Thinking about two different models of virtualization hosts

November 8, 2020

The conventional way to make a significant commitment to on-premise virtualization is to buy a few big host machines that will each run a lot of virtual machines (possible with some form of shared storage and virtual machine motion from one server to another). In this model you're getting advantages of scale and also fluctuating usage of your virtual machines over time; probably not all of them are all active at once, so you can to some degree over-subscribe your host.

It has recently struck me that there is another approach, where you have a significant number of (much) smaller host machines, each supporting only a few virtual machines (likely without shared storage). This approach has some drawbacks but also has a number of advantages, especially over not doing virtualization at all. The first advantage is that you can deploy hardware without deciding what it's going to be used for; it is just a generic VM host, and you'll set up actual VMs on it later. The second advantage is that it is much easier to deploy actual 'real' servers, since they're now virtual instead of physical; you get things like KVM over IP and remote power cycling for free. On top of this you may make more use of even moderate sized servers, since these days even basic 1U servers can easily be too big for many server jobs.

(You may also be able to make your hardware more uniform without wasting resources on servers that don't 'need' it. If you put 32 GB into every server, you can either run one service that needs 32 GB or several VMs that only need 4 GB or 8 GB. You're not stuck with wasting 32 GB on a server that only really needs 4 GB.)

Having only a few virtual machines on each host machine reduces the blast radius when a host machine fails or has to be taken down for some sort of maintenance (although a big host machine may be more resilient to failure). It also makes it easier to progressively upgrade host machines; you can buy a few new ones at a time, spreading out the costs. And you spend less money on spares as a ratio of your total spending; one or two spare or un-deployed machines cover your entire fleet.

(This also makes it easier to get into virtualization to start with, since you don't need to make a big commitment to expensive hardware that is only really useful for virtualization. You just buy more or less regular servers, although perhaps somewhat bigger than you'd otherwise have done.)

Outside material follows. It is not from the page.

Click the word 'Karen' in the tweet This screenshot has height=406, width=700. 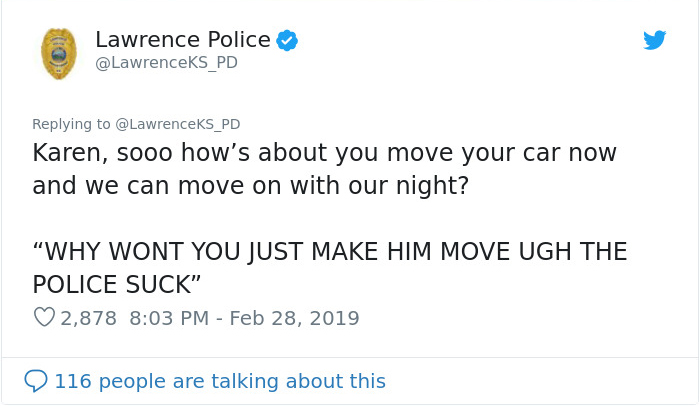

However, this alternate approach has a number of drawbacks. Obviously you have more machines and more hardware to manage, which is more work. You will likely spend more time planning out and managing what VM goes on what host, since there is less spare capacity on each machine and you may need to carefully limit the effects of any given host machine going down. Without troublesome or expensive shared storage, you can't rapidly move VMs from host to host (although you can probably migrate them slowly, by taking them down and copying data over).

In a way you're going to a lot of effort to get KVM over IP, remote management capabilities, and buying somewhat fewer machines (or having less unused server capacity). The smaller the host machines and the fewer VMs you can put on them, the more pronounced this is.

(But at the same time I suspect that there is a sweet spot in the cost versus server capacity in CPU, RAM, and disk space that could be exploited here.)


Comments on this page:

From 193.219.181.219 at 2020-11-09 04:36:03:

Yes, having to play VM Tetris is a problem...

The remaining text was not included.